Dennis Quaid fällt die Rolle des promisken Charmeurs zu: Jack Faulkner ist ein romantischer Scharlatan, der die Frauen mit sanften Liebesbekenntnissen und schwülstigen Komplimenten ins Bett schwindelt. Auch die anfangs sogar noch skeptische Suzanne erliegt schließlich im pittoresken Ambiente seiner Malibu-Beach-Terrasse dem Charme der Faulkner-Säuseleien; und selbst als Zuschauer glaubt man in dieser Szene für einen Moment, inmitten dieses daueregoistischen Eitelkeitszirkus endlich einen empathischen, aufrichtigen Menschen zu sehen. Doch eine seiner zahllosen Affären, gespielt von Annette Bening, wird all das wenig später – und mit der abgebrühten Gelassenheit einer Bewohnerin des Hollywood-Planeten – als Masche eines notorischen Schürzenjägers entlarven („Buy some condoms.
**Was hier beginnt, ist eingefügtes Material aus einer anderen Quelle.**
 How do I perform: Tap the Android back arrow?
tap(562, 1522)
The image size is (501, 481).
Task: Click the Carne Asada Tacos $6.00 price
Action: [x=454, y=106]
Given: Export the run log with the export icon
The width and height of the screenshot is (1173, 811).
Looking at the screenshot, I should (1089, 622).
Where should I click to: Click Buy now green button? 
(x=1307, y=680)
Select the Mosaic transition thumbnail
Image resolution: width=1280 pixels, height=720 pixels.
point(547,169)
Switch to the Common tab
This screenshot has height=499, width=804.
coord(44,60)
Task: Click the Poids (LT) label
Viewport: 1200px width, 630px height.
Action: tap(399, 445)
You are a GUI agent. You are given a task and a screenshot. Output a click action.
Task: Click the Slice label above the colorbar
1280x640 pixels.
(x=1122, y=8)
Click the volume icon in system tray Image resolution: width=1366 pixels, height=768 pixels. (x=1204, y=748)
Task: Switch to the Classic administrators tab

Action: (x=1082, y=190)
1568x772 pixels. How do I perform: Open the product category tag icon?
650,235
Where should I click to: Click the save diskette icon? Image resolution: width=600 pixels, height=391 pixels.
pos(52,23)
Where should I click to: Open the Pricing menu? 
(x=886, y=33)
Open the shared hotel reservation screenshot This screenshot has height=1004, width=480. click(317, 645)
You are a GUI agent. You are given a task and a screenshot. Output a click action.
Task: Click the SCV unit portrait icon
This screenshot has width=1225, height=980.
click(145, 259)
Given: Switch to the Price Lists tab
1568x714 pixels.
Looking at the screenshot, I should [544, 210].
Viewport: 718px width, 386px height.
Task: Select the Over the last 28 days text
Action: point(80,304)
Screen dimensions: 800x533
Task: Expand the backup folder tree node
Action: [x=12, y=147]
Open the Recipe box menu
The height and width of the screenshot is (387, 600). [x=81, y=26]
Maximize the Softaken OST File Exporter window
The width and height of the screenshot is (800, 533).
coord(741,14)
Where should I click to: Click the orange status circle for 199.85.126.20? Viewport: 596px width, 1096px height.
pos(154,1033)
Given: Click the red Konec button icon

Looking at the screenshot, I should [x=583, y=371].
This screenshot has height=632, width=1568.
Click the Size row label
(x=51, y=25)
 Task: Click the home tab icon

Don’t feel bad. He probably really likes you.“). Ganz anders Richard Dreyfuss als drollig forscher Arzt: Er schickt Suzanne Blumen, nachdem er ihren Magen ausgepumpt hat; und bei der nächsten Begegnung im Krankenhaus fragt er sie nach einem Date – Dreyfuss war in den frühen Achtzigern infolge exzessiven Kokainkonsums in der Entzugsklinik gelandet.

Suzanne im Gespräch mit Jack, im Hintergrund der Pazifik.

Nahaufnahme von Richard Dreyfuss als Arzt im Gespräch mit Suaznne.

Wie viel Wahrheit in dem Film tatsächlich steckt, wussten freilich nur Carrie Fisher und Debbie Reynolds selbst. Aber neben Sunset Blvd.“ (1950) oder A Star Is Born“ (1954) gehört er zu den schärfsten, zynischsten Blicken auf die Filmindustrie.